TASK DESCRIPTION:
Copy each of the following items word for word, line by line.

(Stored data entries)
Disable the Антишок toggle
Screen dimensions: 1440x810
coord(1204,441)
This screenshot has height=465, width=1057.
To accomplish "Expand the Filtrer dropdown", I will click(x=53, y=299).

THE SOLUTION:
Disable the Антишок toggle
Screen dimensions: 1440x810
coord(1204,441)
This screenshot has height=465, width=1057.
To accomplish "Expand the Filtrer dropdown", I will click(x=53, y=299).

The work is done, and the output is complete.